Written instruction A:
According to the hydraulic clamp description, how is the clamp fastened to the angular table?
Written instruction B:
Write the next part of the hydraulic clamp description, starting after its last sentence.

Document segment:
As shown in the side view of FIG. 2 and in the plan view of FIG. 3, a metal mould 2 as a clamped object is fixedly clamped onto a fixed angular table 1 of an injection moulding machine by means of a hydraulic clamp 3 of the single-acting spring-returned type. The hydraulic clamp 3 is fixedly secured to the angular table 1 by means of two bolts 6, 6 through both side walls 5, 5 of its clamp housing 4. A clamping member 7 advanced from the housing 4 is adapted to clamp a clamped area 2a of the metal mould 2 from above slantly.
Then, mainly with reference to the vertical sectional side views of FIGS. 4 and 5, a concrete construction of the hydraulic clamp 3 will be explained. FIG. 4 is the sectional side view taken along section line IV--IV in FIG. 3 and shows the clamping condition thereof, and FIG. 5 shows the unclamping condition thereof.

Supplied material:
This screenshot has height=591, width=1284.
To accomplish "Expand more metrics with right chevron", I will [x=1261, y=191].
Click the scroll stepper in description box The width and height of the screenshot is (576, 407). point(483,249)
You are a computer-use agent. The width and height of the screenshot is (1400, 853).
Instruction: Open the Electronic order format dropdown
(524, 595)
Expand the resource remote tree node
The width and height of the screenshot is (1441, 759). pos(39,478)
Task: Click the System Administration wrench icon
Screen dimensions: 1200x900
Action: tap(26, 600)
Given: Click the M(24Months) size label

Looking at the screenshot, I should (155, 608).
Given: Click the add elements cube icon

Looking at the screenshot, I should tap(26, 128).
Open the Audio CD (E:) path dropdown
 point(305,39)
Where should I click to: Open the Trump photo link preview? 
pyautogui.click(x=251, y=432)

Expected output A:
It is secured by two bolts passing through both side walls of its clamp housing.

Expected output B:
A first cylinder 9 of the hydraulic type is disposed within the housing 4. The first cylinder 9 is provided with a cylinder bore 10 formed so as to extend in a forwardly declining direction, a first piston 12 inserted in a fluid tight relationship into the cylinder bore 10 through a packing 11 and a first actuation chamber 13 formed behind and above the first piston 12. A first oil supply/discharge port 15 communicates with the first actuation chamber 13 through an oil passage 14. The clamping member 7 is formed by a direct protruding (i.e. integral) part of the upper portion of the first piston 12 extending from its front end in the forwardly declining direction and guided by the upper portion of the surrounding surface of the cylinder bore 10.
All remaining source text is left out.